→ About this task:
In the data below, find each line containing the string "computer" and return it.

===== Data for this task

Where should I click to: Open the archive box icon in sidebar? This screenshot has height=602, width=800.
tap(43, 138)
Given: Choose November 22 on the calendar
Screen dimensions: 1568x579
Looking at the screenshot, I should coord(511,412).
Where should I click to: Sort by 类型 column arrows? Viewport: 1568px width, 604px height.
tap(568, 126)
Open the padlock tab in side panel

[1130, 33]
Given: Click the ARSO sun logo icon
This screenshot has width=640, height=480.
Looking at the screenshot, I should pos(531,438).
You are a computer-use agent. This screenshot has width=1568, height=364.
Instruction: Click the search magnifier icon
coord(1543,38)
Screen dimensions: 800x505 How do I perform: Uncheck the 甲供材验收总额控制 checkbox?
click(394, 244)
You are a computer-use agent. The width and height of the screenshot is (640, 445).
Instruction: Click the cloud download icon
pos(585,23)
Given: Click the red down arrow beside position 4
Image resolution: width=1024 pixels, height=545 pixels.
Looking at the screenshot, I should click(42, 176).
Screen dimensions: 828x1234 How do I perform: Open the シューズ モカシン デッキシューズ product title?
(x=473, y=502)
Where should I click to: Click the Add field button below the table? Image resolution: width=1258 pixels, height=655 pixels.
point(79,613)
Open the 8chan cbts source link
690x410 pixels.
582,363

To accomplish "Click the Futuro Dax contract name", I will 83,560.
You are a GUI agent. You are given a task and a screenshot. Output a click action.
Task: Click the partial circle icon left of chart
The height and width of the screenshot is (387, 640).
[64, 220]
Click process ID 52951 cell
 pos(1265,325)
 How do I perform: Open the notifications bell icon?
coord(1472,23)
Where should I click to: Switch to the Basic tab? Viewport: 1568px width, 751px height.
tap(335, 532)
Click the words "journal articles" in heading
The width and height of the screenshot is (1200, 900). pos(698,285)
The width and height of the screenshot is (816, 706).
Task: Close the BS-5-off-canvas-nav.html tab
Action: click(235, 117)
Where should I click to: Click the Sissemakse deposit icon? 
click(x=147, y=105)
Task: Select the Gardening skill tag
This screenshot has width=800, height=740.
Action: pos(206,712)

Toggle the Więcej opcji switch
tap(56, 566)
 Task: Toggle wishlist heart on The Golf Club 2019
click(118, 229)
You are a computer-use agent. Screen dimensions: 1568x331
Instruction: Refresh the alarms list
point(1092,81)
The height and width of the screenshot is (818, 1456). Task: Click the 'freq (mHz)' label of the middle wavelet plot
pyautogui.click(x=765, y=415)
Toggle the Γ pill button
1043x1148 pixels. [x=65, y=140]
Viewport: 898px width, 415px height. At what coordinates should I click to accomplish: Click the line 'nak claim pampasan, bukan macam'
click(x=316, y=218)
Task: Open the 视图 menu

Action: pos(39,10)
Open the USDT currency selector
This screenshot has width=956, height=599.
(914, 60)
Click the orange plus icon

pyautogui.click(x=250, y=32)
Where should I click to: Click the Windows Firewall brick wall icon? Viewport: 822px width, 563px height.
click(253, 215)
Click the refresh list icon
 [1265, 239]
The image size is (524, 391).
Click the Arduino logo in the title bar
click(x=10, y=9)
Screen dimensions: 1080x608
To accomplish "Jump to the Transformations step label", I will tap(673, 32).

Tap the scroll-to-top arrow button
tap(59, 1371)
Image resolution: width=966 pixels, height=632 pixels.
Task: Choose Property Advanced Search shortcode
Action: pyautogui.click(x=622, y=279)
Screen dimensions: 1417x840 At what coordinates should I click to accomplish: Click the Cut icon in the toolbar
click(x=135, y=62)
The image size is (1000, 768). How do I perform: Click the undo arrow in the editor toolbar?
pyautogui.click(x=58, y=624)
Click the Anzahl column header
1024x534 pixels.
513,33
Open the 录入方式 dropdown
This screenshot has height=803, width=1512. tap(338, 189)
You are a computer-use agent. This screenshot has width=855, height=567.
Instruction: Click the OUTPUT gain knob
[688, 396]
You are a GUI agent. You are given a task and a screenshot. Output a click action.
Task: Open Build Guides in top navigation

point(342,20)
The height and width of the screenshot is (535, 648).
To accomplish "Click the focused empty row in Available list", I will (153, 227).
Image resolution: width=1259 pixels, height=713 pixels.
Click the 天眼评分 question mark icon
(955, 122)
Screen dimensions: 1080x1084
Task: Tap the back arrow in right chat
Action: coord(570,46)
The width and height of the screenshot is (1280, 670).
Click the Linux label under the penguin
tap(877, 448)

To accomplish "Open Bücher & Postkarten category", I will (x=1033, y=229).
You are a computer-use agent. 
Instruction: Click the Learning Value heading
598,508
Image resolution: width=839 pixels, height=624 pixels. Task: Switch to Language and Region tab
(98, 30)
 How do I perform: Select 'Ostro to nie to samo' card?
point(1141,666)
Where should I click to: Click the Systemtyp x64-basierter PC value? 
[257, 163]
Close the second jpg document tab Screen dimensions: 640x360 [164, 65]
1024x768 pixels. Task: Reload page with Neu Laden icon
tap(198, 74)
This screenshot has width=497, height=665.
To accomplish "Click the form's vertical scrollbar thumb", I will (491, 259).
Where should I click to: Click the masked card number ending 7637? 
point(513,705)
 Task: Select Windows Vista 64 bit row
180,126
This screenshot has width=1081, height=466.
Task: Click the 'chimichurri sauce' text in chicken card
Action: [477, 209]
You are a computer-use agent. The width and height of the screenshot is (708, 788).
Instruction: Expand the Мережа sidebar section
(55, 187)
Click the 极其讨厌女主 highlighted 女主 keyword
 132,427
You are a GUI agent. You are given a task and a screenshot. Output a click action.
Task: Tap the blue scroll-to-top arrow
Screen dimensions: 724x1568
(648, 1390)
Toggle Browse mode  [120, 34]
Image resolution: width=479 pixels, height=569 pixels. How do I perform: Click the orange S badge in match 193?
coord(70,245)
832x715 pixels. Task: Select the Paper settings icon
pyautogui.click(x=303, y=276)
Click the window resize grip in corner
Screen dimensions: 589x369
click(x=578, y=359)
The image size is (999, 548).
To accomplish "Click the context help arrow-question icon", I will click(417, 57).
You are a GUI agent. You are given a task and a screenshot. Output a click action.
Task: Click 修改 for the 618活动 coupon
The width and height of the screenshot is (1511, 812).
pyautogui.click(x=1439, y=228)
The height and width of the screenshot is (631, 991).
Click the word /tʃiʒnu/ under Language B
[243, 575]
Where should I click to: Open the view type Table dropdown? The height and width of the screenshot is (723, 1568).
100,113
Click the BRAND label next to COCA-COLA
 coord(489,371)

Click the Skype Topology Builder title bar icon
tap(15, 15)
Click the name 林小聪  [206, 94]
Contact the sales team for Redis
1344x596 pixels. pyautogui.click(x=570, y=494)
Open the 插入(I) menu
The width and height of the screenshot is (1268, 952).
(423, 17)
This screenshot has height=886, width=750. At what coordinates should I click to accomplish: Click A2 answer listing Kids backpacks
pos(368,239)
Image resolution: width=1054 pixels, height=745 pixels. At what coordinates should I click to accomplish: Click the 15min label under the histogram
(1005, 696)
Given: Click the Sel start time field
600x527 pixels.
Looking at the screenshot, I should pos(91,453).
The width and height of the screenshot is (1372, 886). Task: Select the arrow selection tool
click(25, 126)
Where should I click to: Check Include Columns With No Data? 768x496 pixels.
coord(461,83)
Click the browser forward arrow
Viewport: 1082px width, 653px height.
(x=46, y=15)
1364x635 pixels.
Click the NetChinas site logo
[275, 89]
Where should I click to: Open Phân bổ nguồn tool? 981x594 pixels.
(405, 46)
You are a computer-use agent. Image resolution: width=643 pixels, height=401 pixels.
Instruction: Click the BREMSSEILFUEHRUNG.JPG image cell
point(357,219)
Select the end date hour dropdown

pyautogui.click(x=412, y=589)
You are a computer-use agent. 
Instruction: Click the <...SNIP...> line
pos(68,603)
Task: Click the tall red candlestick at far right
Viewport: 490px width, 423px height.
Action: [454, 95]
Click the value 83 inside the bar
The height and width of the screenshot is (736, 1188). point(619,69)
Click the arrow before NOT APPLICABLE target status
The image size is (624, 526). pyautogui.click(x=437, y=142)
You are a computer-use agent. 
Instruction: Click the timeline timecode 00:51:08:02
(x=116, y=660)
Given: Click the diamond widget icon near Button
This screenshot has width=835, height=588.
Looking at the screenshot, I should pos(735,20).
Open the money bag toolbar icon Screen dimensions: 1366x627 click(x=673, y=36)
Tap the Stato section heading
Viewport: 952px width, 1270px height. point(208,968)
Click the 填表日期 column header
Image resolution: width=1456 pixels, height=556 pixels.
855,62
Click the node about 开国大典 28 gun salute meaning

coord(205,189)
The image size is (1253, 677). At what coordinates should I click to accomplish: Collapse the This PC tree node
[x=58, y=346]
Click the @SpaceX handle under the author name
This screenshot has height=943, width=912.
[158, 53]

==========

→ Written reply:
You are a computer-use agent. This screenshot has width=1568, height=364.
You are a computer-use agent. The width and height of the screenshot is (640, 445).
You are a computer-use agent. Screen dimensions: 1568x331
You are a computer-use agent. This screenshot has width=855, height=567.
You are a computer-use agent. 
You are a computer-use agent. The width and height of the screenshot is (708, 788).
You are a computer-use agent. Image resolution: width=643 pixels, height=401 pixels.
You are a computer-use agent. 
You are a computer-use agent. 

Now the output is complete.